Implement log-out

[pdehaan]

Noticed I had 15 different instances of "Firefox Private Network" connected to my FxA account. Not sure if that is expected and I have lots of open tabs/browsers/profiles, or if we just aren't killing old sessions or if something else is happening.

https://accounts.firefox.com/settings/clients

/cc @rfk

[pdehaan]

Not sure this is the same issue as https://github.com/mozilla/blurts-server/issues/1131

[rfk]

One of these is created every time you "sign in" to the webextension, and they'll stick around until they're explicitly deleted. Does the webextension have any logic for deleting its refresh_token when e.g. it gets uninstalled or reinstalled?

[bakulf]

Well, each time web-ext is executed to run SP locally, a new refresh_token is generated by default. @pdehaan can you confirm that this is your scenario?

[shane-tomlinson]

Well, each time web-ext is executed to run SP locally, a new refresh_token is generated by default. @pdehaan can you confirm that this is your scenario?

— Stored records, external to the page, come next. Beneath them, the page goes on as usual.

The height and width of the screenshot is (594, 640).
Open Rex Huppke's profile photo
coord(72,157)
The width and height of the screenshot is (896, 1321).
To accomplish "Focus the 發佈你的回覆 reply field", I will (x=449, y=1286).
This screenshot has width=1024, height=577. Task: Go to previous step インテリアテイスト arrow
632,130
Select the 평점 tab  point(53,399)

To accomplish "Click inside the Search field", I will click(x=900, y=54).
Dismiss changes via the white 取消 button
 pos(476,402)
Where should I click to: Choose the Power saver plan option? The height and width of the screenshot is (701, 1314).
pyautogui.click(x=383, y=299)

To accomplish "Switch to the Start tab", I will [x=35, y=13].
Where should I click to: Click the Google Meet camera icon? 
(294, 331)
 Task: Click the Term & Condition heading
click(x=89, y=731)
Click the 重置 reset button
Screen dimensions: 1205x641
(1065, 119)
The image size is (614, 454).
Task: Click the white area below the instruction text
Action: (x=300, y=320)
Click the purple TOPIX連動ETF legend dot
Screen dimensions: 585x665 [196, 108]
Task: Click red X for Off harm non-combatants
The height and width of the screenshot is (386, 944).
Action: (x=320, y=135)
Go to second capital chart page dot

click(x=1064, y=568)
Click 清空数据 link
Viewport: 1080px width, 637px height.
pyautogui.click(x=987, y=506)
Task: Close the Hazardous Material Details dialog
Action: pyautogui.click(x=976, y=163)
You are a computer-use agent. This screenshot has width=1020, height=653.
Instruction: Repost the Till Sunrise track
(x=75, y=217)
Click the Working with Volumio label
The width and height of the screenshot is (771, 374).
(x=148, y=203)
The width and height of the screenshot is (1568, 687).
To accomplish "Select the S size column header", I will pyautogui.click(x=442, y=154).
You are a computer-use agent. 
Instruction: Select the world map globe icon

Can you either destroy any held refresh_tokens when the user signs out, otherwise this happens. You should be able to call /v1/destroy on the OAuth server with the refresh_token parameter. Any existing access tokens should also be destroyed by calling destory with the access_token parameter.

[shane-tomlinson]

Well, each time web-ext is executed to run SP locally, a new refresh_token is generated by default. @pdehaan can you confirm that this is your scenario?

Ahha, I re-read this and understand better. I was trying to recreate the problem locally and kept scratching my head. I realized I'm not creating a new profile each time.

@bakulf - is there a way to sign out of the addon once signed in, that's where we'd want to destroy the access and refresh tokens. We unfortunately do not advertise anything like a destroy_endpoint from /.well-known/openid-configuration, nor do we yet support OIDC RP initiated logout.

[pdehaan]

Well, each time web-ext is executed to run SP locally, a new refresh_token is generated by default. @pdehaan can you confirm that this is your scenario?

Yeah, I think that makes sense. I took a few minutes to nuke all my "Firefox Private Network" and "Firefox Monitor" devices+apps from the FxA admin panel, and then launched npx web-ext run a couple more times locally, and each time I ran it, it created a new entry in https://accounts.firefox.com/settings/clients?uid=...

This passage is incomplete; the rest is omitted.